Hi Kevin,
this is fine. You already did the hard part – provide the content. I’ll update the help within MAT.
I anyway wanted to check if the description how to setup the tooling to do updates to the documentation is still accurate
and update it if needed.
Thanks for the help!
Krum
From: mat-dev-bounces@xxxxxxxxxxx [mailto:mat-dev-bounces@xxxxxxxxxxx]

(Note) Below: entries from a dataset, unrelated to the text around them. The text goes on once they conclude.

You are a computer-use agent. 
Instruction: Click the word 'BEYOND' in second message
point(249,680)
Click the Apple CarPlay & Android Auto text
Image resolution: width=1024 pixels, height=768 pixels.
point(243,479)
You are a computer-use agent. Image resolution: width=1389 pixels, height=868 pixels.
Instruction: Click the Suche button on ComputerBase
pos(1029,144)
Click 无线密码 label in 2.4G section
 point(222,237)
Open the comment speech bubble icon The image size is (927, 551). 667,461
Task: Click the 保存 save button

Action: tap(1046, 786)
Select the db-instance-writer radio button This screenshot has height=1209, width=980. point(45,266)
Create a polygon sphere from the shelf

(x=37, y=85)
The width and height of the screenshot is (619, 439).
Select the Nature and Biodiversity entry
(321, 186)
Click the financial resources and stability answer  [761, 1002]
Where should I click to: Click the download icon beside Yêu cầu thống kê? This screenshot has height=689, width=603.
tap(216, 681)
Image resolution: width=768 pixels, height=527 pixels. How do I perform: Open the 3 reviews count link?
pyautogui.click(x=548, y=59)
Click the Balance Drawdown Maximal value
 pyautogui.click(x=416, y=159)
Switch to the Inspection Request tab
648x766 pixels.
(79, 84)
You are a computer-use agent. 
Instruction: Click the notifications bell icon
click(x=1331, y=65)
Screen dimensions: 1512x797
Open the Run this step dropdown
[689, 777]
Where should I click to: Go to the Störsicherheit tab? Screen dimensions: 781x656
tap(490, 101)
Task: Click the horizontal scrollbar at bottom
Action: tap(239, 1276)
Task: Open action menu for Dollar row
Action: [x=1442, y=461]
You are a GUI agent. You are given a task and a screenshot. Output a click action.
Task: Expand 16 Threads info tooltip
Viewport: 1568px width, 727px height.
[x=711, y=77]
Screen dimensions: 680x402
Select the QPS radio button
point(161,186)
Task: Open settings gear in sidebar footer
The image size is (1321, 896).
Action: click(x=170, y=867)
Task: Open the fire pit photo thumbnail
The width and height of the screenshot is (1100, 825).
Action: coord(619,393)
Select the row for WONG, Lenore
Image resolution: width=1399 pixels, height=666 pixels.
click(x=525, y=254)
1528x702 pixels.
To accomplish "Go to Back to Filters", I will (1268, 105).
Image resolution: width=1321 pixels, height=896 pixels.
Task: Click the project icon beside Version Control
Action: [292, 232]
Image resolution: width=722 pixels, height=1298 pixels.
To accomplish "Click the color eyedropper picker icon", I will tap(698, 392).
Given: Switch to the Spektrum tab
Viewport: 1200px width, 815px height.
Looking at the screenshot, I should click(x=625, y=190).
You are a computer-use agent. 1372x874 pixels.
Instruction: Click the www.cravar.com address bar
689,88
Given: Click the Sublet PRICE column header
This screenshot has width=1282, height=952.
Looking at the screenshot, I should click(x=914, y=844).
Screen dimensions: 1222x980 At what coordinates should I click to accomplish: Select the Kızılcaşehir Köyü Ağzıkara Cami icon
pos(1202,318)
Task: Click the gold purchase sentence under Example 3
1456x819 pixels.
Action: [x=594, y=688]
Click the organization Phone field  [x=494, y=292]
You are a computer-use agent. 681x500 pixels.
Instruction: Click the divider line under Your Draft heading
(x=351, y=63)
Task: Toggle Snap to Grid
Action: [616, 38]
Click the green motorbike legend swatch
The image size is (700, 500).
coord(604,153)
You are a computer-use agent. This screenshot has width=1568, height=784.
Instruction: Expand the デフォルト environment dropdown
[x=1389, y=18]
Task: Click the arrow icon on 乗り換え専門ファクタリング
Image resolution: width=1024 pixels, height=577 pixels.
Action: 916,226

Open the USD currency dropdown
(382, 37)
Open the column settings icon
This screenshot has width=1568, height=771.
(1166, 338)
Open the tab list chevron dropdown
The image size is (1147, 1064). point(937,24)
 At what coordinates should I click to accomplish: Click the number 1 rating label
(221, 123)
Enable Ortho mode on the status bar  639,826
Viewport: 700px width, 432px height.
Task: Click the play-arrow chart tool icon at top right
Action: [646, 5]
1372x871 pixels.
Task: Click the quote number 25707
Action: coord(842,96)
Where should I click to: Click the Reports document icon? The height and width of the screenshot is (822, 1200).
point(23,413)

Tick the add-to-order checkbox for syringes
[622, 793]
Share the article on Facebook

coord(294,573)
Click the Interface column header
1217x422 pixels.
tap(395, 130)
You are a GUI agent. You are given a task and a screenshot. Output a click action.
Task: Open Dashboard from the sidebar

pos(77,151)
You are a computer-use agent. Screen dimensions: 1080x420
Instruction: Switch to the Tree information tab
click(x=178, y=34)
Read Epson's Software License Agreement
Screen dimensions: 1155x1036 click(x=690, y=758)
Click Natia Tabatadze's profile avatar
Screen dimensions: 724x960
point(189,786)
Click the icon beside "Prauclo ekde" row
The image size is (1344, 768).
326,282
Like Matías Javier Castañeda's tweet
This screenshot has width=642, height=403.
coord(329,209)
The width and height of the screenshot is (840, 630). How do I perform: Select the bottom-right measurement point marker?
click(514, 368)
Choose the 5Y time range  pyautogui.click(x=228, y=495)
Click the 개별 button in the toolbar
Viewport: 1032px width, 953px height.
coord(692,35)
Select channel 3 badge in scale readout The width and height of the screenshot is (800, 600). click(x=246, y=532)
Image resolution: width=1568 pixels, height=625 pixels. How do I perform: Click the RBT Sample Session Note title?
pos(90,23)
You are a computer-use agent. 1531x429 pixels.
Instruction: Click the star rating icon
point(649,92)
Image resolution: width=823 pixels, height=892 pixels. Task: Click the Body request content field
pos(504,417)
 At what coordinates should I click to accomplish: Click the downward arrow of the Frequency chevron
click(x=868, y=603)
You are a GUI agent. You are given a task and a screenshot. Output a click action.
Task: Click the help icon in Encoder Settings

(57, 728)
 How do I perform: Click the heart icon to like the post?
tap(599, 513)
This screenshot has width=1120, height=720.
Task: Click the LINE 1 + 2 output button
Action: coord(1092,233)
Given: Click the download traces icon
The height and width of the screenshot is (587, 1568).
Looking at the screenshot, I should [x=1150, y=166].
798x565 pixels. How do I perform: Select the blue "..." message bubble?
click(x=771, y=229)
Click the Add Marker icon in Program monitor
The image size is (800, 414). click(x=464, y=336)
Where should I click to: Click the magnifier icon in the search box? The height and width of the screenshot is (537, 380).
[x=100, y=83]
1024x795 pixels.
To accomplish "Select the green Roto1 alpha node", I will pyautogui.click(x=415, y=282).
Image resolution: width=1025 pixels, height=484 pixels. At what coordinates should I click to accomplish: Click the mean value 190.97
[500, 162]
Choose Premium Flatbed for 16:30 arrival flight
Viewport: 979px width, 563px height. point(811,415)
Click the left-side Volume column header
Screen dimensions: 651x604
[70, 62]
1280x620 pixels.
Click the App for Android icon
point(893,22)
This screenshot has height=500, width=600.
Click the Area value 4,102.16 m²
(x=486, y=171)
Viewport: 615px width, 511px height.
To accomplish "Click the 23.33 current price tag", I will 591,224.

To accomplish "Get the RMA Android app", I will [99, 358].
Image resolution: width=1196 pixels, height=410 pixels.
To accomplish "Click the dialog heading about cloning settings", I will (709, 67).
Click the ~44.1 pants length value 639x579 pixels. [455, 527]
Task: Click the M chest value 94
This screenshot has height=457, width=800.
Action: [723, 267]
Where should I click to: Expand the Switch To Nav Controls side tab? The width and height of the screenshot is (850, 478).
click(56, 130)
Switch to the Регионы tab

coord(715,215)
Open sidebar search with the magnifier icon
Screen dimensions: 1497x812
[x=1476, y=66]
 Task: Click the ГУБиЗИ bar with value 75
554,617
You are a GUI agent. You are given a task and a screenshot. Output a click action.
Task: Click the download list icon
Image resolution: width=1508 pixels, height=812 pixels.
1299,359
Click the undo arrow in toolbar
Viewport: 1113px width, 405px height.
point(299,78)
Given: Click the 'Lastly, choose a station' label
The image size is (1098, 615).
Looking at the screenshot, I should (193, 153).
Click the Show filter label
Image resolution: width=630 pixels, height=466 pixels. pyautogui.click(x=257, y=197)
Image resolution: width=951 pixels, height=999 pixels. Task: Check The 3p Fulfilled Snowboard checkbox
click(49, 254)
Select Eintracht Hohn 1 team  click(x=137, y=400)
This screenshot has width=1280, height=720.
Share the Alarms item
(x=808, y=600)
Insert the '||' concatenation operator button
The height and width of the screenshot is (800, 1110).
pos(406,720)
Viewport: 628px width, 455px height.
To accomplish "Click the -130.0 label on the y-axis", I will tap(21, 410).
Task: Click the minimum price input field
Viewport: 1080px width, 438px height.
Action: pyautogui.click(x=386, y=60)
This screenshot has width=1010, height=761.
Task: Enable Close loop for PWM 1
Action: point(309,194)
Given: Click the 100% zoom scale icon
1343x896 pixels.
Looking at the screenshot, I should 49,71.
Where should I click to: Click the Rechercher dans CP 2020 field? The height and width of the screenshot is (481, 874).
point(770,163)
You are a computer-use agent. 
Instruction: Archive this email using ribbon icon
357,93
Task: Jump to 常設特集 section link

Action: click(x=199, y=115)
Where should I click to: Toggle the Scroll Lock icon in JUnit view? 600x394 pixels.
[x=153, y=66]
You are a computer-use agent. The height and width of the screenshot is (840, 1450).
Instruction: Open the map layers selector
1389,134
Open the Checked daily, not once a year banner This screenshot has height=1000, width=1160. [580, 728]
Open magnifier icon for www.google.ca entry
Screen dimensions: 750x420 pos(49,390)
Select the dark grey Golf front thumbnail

On Behalf Of Kevin Grigorenko
Sent: Mittwoch, 9. November 2016 19:27
To: Memory Analyzer Dev list <mat-dev@xxxxxxxxxxx>
Subject: Re: [mat-dev] Refreshing MAT's web pages
Hey Krum, I've never setup the local DITA builds for help to test content changes, so I'm not very comfortable with that (and it looks like new topics will need
to be created) and a bit short on time these days, sorry
--
Kevin Grigorenko
IBM WebSphere Foundation SWAT Team
kevin.grigorenko@xxxxxxxxxx
Blog: https://www.ibm.com/developerworks/mydeveloperworks/blogs/kevgrig/
From: "Tsvetkov, Krum" <krum.tsvetkov@xxxxxxx>
To: Memory Analyzer Dev list <mat-dev@xxxxxxxxxxx>
Date: 11/09/2016 05:52 AM
Subject: Re: [mat-dev] Refreshing MAT's web pages
Sent by: mat-dev-bounces@xxxxxxxxxxx
Hi Kevin,
Thanks a lot for the quick update to the Wiki! These were very good changes.
I’ll try to catch up now with the HPROF part
J
Will you bring the changes also into the documentation (the help bundle)?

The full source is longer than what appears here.